* _ENTRIES PROVIDED_:
# # # # # # #

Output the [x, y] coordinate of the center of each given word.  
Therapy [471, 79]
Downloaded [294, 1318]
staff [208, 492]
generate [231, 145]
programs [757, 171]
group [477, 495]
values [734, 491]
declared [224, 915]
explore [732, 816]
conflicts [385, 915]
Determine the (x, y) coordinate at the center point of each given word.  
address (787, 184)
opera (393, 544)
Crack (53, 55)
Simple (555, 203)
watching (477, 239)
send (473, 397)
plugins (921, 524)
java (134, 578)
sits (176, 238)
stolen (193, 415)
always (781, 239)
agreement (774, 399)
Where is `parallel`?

# # # # # # #

* _PROBLEM STATEMENT_:
Rewrite all of the rows above, changing "coordinate" to "location" wherever it occurs and leaving every other character as it is.

* _EXERCISE RESPONSE_:
Output the [x, y] location of the center of each given word.  
Therapy [471, 79]
Downloaded [294, 1318]
staff [208, 492]
generate [231, 145]
programs [757, 171]
group [477, 495]
values [734, 491]
declared [224, 915]
explore [732, 816]
conflicts [385, 915]
Determine the (x, y) location at the center point of each given word.  
address (787, 184)
opera (393, 544)
Crack (53, 55)
Simple (555, 203)
watching (477, 239)
send (473, 397)
plugins (921, 524)
java (134, 578)
sits (176, 238)
stolen (193, 415)
always (781, 239)
agreement (774, 399)
Where is `parallel`?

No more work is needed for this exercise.